L’anticolonialisme de l’Église, p. 128-129 :

Ses théologiens expliquent que « les rois doivent être comptés parmi les ministres de la propagation de l’Évangile, parce qu’ils peuvent envoyer des missionnaires pour le prêcher aux infidèles. Il est donc juste que ces monarques soient récompensés de leur zèle (…) en obtenant la souveraineté sur les peuples évangélisés, à condition toutefois qu’il n’en résulte aucun dommage pour les indigènes ni pour leurs chefs. » Ce dernier membre de phrase l’indique : dès cette époque, l’Église catholique marque quelque réserve sur le droit de colonisation. À de nombreuses reprises, par la suite, elle interviendra sur les moyens employés par les conquérants : pour interdire surtout la pratique de la colonisation ou pour dénoncer les exactions des colonisateurs. Ce qui n’empêche pas, pour autant, les crucifix des prêtres de se joindre allègement aux armes de soldats qui tuent et torturent, ni même — malgré les menaces d’excommunication — certains religieux de se livrer sans excès de scrupules au trafic des esclaves. La papauté, elle, demeure ferme sur les principes. Une « instruction aux missionnaires » datant de 1659 est, à cet égard, significative et importante, car elle éclaire toute la suite. Elle insiste en effet sur la nécessité de former un clergé indigène. Elle coupe donc court à toute idée de supériorité raciale ; et si les indigènes sont jugés capables d’avoir leurs propres Églises, pourquoi ne pourraient-ils pas avoir un jour leurs propres États ? Un germe est donc planté là. Cette « instruction » témoigne aussi du souci de respecter les coutumes particulières et les patriotismes locaux : n’est-ce pas aussi l’amorce, lointaine, d’une reconnaissance de l’égalité des droits politiques ?

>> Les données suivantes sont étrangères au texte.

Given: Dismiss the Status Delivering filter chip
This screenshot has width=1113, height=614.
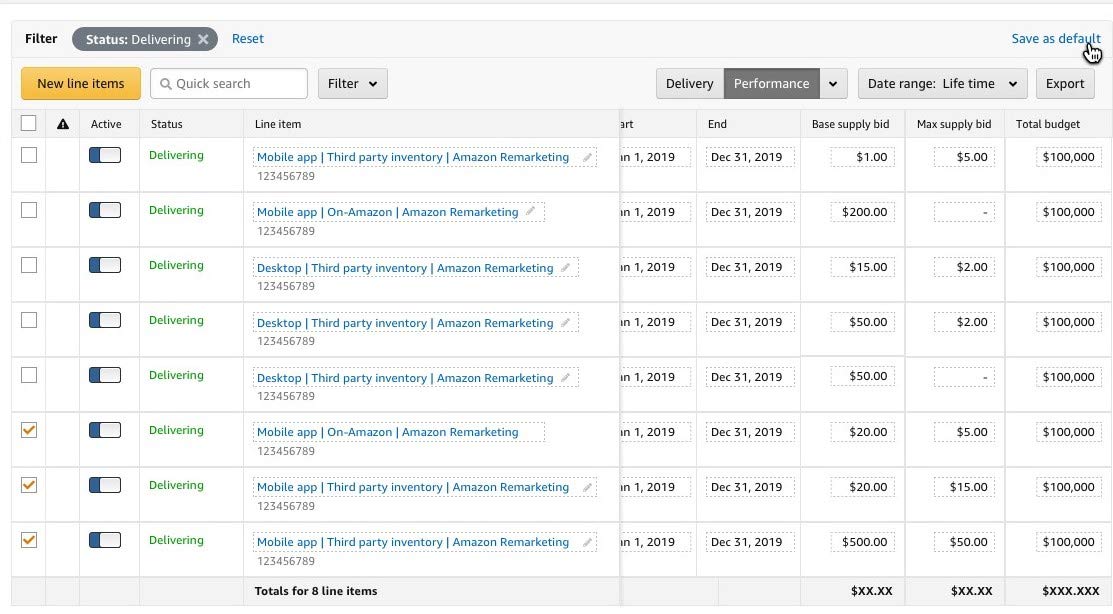Looking at the screenshot, I should click(203, 38).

Une réforme inachevée, p. 1 54 : 

Transformation de l’institution : tout s’est joué lorsque le Concile, retournant aux sources, a défini l’Église comme « le peuple de Dieu ». Depuis des siècles prévalait au contraire l’image d’une institution monarchique, de forme pyramidale : au sommet de la pyramide, le pape, puis, en descendant, les évêques, les prêtres, les simples fidèles enfin. Au premier concile du Vatican, en 1870, le sommet de la pyramide avait demandé et obtenu un accroissement considérable de ses pouvoirs, manifesté par la proclamation de l’infaillibilité pontificale.

Vatican et Saint-Siège, p. 183 :

Pourtant, les catholiques les plus séduits par le marxisme sont aussi — curieusement mais de façon logique — parmi les plus soupçonneux à l’égard de cette politique de détente avec l’Est. C’est qu’il s’agit d’une affaire de diplomates, qu’elle leur parait donc être une politique d’État plus que d’Église. Qu’un ambassadeur — fût-ce celui d’un pays communiste — soit accrédité près du Saint-Siège, les gêne. Car c’est rappeler l’existence de l’État du Vatican, c’est rappeler que l’Église est encore une puissance temporelle — même si sa souveraineté ne s’exerce plus que sur quelques hectares — et que le pape se comporte encore comme un souverain, un chef d’État. Ils rêvent d’une Église plus dépouillée des attributs de la puissance.

L’homme n’est pas libre si Dieu existe, p. 195 :

Marx n’a pas dit seulement que l’aliénation religieuse est le fruit de l’aliénation économique et le christianisme le reflet de l’immoralité foncière d’un monde où l’homme exploite l’homme. Il est allé plus loin : aucune créature, à ses yeux, ne peut être libre. L’homme n’est libre que s’il n’est pas créé. Il n’est libre que parce qu’il se crée lui-même, conquiert son humanité en transformant le monde. […] En résumé : ou bien l’homme n’est pas libre, ne sera jamais libre, et Dieu existe, ou bien l’homme peut se libérer, et Dieu n’existe pas. Impossible de sortir de ce dilemme.